The records under this task must be duplicated exactly.
+ + + + +
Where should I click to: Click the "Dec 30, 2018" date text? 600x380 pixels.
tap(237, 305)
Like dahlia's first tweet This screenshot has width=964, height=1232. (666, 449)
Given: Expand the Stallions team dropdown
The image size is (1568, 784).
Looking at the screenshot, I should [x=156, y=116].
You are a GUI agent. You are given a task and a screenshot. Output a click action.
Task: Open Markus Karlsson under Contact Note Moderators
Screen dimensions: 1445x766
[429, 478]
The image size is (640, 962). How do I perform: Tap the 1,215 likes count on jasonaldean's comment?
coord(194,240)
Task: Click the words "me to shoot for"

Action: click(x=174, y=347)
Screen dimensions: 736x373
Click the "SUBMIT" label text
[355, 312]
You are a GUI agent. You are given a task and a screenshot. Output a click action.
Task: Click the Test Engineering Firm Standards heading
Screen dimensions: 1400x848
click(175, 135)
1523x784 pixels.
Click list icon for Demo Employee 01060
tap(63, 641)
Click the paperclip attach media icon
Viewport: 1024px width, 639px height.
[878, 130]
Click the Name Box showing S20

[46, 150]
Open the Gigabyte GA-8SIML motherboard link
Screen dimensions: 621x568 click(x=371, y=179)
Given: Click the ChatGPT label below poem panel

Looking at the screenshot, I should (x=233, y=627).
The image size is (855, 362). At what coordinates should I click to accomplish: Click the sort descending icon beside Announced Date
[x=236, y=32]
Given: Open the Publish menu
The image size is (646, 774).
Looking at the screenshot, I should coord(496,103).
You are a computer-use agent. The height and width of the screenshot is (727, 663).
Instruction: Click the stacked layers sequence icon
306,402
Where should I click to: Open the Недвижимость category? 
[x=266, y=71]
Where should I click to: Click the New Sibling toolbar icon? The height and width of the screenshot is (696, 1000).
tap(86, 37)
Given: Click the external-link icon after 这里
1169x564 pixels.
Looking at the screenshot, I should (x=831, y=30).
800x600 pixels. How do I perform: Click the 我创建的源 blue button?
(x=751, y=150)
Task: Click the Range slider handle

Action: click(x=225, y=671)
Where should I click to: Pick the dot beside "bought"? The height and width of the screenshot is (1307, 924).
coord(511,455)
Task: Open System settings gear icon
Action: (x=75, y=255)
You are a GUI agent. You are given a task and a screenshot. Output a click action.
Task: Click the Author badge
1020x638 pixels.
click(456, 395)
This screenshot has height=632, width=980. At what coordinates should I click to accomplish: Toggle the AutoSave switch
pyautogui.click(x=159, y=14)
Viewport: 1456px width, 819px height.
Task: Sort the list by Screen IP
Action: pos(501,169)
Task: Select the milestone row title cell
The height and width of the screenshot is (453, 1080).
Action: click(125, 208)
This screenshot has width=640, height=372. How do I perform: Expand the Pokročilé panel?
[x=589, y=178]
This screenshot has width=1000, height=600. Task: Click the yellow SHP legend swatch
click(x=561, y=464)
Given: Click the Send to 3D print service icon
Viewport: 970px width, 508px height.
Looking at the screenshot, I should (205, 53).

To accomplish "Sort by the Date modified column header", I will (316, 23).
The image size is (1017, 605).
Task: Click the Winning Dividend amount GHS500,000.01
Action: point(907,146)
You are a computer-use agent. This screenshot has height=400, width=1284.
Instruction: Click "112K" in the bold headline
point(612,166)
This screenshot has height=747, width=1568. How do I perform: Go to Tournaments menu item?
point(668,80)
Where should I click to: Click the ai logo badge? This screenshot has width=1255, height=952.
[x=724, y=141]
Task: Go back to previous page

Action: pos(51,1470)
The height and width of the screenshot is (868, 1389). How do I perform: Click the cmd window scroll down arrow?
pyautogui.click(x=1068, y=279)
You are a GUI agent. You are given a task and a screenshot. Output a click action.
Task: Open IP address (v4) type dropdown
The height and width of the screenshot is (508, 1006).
+ + + + +
__Solved problem__.
Where should I click to: Click the "Dec 30, 2018" date text? 600x380 pixels.
tap(237, 305)
Like dahlia's first tweet This screenshot has width=964, height=1232. (666, 449)
Given: Expand the Stallions team dropdown
The image size is (1568, 784).
Looking at the screenshot, I should [x=156, y=116].
You are a GUI agent. You are given a task and a screenshot. Output a click action.
Task: Open Markus Karlsson under Contact Note Moderators
Screen dimensions: 1445x766
[429, 478]
The image size is (640, 962). How do I perform: Tap the 1,215 likes count on jasonaldean's comment?
coord(194,240)
Task: Click the words "me to shoot for"

Action: click(x=174, y=347)
Screen dimensions: 736x373
Click the "SUBMIT" label text
[355, 312]
You are a GUI agent. You are given a task and a screenshot. Output a click action.
Task: Click the Test Engineering Firm Standards heading
Screen dimensions: 1400x848
click(175, 135)
1523x784 pixels.
Click list icon for Demo Employee 01060
tap(63, 641)
Click the paperclip attach media icon
Viewport: 1024px width, 639px height.
[878, 130]
Click the Name Box showing S20

[46, 150]
Open the Gigabyte GA-8SIML motherboard link
Screen dimensions: 621x568 click(x=371, y=179)
Given: Click the ChatGPT label below poem panel

Looking at the screenshot, I should (x=233, y=627).
The image size is (855, 362). At what coordinates should I click to accomplish: Click the sort descending icon beside Announced Date
[x=236, y=32]
Given: Open the Publish menu
The image size is (646, 774).
Looking at the screenshot, I should coord(496,103).
You are a computer-use agent. The height and width of the screenshot is (727, 663).
Instruction: Click the stacked layers sequence icon
306,402
Where should I click to: Open the Недвижимость category? 
[x=266, y=71]
Where should I click to: Click the New Sibling toolbar icon? The height and width of the screenshot is (696, 1000).
tap(86, 37)
Given: Click the external-link icon after 这里
1169x564 pixels.
Looking at the screenshot, I should (x=831, y=30).
800x600 pixels. How do I perform: Click the 我创建的源 blue button?
(x=751, y=150)
Task: Click the Range slider handle

Action: click(x=225, y=671)
Where should I click to: Pick the dot beside "bought"? The height and width of the screenshot is (1307, 924).
coord(511,455)
Task: Open System settings gear icon
Action: (x=75, y=255)
You are a GUI agent. You are given a task and a screenshot. Output a click action.
Task: Click the Author badge
1020x638 pixels.
click(456, 395)
This screenshot has height=632, width=980. At what coordinates should I click to accomplish: Toggle the AutoSave switch
pyautogui.click(x=159, y=14)
Viewport: 1456px width, 819px height.
Task: Sort the list by Screen IP
Action: pos(501,169)
Task: Select the milestone row title cell
The height and width of the screenshot is (453, 1080).
Action: click(125, 208)
This screenshot has width=640, height=372. How do I perform: Expand the Pokročilé panel?
[x=589, y=178]
This screenshot has width=1000, height=600. Task: Click the yellow SHP legend swatch
click(x=561, y=464)
Given: Click the Send to 3D print service icon
Viewport: 970px width, 508px height.
Looking at the screenshot, I should (205, 53).

To accomplish "Sort by the Date modified column header", I will (316, 23).
The image size is (1017, 605).
Task: Click the Winning Dividend amount GHS500,000.01
Action: point(907,146)
You are a computer-use agent. This screenshot has height=400, width=1284.
Instruction: Click "112K" in the bold headline
point(612,166)
This screenshot has height=747, width=1568. How do I perform: Go to Tournaments menu item?
point(668,80)
Where should I click to: Click the ai logo badge? This screenshot has width=1255, height=952.
[x=724, y=141]
Task: Go back to previous page

Action: pos(51,1470)
The height and width of the screenshot is (868, 1389). How do I perform: Click the cmd window scroll down arrow?
pyautogui.click(x=1068, y=279)
You are a GUI agent. You are given a task and a screenshot. Output a click action.
Task: Open IP address (v4) type dropdown
The height and width of the screenshot is (508, 1006).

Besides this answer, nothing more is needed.